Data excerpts
___

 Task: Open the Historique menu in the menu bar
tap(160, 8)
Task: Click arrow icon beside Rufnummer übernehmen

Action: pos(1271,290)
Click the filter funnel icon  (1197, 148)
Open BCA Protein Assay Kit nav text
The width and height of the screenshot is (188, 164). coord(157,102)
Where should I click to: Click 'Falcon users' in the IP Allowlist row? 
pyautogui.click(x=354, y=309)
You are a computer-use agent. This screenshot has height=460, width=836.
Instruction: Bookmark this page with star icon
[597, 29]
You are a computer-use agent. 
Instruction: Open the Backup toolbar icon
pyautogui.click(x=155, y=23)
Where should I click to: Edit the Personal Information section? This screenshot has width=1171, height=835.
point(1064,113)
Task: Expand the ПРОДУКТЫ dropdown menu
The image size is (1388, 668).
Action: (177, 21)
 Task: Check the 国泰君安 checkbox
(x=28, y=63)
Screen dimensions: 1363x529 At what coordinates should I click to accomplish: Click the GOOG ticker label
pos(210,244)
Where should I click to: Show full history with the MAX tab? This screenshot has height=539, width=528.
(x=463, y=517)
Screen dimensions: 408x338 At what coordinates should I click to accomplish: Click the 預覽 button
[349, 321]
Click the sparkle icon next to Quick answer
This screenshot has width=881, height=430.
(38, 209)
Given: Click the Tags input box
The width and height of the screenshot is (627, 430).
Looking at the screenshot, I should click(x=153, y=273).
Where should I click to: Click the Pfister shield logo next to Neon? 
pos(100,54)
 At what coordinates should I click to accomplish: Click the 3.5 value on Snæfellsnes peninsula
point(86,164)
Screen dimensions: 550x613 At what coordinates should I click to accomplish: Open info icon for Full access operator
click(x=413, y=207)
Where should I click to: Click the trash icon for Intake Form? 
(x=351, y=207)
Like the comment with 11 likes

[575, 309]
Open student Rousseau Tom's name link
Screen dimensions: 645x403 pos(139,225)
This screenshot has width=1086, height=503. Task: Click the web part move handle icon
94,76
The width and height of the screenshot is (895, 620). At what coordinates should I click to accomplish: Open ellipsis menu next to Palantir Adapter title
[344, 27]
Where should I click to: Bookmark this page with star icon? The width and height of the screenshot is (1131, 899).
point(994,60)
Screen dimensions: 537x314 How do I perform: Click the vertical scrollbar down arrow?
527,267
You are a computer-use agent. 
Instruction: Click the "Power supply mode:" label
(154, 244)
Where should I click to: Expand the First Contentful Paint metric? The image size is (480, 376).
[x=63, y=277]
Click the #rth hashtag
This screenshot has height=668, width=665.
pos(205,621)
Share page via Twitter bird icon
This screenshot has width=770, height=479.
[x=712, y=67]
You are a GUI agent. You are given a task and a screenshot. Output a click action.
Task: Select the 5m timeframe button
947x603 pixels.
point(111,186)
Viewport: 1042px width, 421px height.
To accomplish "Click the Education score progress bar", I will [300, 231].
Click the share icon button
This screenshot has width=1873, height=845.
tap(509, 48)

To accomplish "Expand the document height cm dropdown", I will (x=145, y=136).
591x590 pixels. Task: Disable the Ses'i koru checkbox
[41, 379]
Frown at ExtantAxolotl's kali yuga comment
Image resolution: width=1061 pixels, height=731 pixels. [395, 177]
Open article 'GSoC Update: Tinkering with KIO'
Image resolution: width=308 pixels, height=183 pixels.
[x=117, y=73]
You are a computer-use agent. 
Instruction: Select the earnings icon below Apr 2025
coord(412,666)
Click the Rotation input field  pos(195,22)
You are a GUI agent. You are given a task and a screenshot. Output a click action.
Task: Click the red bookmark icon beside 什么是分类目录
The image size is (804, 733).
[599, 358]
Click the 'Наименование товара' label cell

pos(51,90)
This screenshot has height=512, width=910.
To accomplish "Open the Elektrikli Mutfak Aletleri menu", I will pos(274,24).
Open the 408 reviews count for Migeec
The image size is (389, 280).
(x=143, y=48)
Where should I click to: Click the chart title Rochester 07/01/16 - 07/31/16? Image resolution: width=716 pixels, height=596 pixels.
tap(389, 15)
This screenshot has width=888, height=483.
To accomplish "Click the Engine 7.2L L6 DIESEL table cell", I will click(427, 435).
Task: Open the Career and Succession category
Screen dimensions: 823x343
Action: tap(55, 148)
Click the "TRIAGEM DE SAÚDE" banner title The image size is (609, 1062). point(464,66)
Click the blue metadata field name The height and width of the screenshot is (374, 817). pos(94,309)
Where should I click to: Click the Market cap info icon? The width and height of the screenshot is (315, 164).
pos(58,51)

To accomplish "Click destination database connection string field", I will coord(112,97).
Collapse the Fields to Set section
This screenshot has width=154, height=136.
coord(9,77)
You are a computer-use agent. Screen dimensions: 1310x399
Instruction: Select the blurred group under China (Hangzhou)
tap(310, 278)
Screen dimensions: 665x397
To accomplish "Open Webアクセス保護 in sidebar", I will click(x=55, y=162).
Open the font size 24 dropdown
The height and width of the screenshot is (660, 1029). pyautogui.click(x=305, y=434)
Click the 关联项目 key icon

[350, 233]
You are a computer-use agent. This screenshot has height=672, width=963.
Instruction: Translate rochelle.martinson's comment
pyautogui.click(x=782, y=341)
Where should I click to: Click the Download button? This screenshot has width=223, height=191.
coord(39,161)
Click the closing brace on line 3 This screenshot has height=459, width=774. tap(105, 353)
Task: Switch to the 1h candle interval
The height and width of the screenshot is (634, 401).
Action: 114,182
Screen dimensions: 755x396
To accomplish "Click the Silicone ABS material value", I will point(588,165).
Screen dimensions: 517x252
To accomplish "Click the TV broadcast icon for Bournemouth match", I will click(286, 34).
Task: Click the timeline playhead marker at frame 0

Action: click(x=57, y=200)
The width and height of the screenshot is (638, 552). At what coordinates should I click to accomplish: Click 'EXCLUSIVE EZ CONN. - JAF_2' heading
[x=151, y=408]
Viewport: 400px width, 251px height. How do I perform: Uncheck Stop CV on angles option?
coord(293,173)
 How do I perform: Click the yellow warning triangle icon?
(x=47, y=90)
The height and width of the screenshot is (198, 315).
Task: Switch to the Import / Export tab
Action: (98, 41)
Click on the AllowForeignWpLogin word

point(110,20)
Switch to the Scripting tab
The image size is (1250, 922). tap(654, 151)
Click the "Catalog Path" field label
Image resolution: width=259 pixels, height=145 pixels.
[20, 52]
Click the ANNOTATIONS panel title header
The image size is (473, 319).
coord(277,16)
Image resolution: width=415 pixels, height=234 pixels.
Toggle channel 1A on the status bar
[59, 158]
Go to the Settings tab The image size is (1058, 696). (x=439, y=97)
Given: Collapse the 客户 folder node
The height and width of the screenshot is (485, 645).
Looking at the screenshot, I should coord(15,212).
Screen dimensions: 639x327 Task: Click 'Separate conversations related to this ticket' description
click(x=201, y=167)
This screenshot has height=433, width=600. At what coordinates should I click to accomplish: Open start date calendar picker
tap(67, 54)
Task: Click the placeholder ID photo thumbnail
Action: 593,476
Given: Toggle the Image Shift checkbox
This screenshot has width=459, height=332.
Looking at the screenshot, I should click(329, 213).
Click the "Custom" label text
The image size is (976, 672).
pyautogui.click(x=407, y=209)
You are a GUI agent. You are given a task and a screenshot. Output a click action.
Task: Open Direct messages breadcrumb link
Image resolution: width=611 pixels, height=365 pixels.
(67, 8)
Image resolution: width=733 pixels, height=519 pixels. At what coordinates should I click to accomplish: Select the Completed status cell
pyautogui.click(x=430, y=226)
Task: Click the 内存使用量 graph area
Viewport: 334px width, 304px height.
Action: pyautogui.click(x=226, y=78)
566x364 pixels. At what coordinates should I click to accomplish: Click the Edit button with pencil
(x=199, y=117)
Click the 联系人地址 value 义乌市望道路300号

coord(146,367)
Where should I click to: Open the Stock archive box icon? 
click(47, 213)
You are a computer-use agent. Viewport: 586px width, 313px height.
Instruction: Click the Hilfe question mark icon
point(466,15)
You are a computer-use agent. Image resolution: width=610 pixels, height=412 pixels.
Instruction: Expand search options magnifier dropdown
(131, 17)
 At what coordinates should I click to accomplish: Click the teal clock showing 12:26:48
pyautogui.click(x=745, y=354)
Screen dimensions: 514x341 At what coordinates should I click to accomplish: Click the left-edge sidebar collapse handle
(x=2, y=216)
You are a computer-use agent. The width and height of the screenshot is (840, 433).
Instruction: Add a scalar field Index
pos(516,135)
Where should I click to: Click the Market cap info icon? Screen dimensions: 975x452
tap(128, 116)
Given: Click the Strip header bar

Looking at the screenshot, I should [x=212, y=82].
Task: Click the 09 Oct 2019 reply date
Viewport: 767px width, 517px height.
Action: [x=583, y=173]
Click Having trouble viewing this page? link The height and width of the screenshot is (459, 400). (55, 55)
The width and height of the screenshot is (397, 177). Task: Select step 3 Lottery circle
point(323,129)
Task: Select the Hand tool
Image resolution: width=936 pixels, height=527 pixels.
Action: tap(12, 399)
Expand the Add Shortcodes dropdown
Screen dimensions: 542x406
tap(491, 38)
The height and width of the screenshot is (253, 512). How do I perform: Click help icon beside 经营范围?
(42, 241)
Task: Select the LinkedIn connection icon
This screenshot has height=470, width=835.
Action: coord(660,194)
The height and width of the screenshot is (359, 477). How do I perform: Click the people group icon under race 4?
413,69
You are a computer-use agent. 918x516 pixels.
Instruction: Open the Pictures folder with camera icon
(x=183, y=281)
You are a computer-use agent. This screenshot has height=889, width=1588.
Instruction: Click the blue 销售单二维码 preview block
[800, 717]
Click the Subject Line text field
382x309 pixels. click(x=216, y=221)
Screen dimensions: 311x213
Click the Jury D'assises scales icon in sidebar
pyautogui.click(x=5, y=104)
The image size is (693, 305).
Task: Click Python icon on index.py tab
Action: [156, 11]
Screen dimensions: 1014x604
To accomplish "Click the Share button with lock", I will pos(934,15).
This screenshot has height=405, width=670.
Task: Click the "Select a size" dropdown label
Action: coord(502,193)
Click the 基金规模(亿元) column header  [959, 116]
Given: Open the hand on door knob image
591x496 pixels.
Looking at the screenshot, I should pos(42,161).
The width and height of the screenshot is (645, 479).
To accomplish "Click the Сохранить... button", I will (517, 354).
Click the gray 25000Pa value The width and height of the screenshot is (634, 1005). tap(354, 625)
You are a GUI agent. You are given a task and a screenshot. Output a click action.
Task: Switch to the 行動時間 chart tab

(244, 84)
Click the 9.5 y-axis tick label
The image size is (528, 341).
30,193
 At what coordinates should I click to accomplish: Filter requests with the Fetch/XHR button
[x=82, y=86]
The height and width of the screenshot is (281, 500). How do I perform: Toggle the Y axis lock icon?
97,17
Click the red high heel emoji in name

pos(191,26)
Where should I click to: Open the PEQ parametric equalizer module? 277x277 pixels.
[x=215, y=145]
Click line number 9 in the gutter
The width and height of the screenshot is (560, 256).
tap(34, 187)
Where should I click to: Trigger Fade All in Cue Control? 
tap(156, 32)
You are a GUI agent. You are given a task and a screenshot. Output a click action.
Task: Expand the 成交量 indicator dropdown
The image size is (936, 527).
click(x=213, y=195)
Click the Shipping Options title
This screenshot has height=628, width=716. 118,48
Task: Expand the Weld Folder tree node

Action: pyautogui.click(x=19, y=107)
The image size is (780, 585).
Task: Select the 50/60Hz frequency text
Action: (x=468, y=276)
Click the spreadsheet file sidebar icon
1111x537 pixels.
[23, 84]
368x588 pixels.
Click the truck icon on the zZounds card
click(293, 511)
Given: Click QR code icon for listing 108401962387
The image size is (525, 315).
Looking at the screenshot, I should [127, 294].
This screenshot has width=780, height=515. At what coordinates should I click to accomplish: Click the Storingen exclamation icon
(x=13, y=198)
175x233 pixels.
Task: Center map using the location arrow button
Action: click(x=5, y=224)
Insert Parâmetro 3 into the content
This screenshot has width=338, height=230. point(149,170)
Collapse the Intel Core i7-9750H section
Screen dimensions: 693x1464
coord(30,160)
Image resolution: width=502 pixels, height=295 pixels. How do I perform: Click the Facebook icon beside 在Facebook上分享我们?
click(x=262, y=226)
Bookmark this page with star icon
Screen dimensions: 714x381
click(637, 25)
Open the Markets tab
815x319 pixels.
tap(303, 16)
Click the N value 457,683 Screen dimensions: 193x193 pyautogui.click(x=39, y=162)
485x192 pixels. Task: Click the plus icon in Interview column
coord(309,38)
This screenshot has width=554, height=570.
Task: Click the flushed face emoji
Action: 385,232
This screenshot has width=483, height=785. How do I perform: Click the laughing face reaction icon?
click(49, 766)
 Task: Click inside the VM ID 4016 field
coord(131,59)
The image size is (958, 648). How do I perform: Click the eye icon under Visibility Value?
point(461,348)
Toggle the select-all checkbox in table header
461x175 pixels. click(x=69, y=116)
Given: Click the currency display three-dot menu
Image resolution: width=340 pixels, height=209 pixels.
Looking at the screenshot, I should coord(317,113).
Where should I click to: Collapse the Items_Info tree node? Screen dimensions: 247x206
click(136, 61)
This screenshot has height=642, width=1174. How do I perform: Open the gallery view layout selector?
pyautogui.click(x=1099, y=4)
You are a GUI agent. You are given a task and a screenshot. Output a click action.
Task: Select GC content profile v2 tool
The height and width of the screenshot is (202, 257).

___

## WHAT YOU ARE ASKED TO DO
Look above for the line that contains "This screenshot has height=642, width=1174.". That line and every line after it through the end of the data must be written out exactly, with nothing else.

## TASK OUTPUT
This screenshot has height=642, width=1174. How do I perform: Open the gallery view layout selector?
pyautogui.click(x=1099, y=4)
You are a GUI agent. You are given a task and a screenshot. Output a click action.
Task: Select GC content profile v2 tool
The height and width of the screenshot is (202, 257).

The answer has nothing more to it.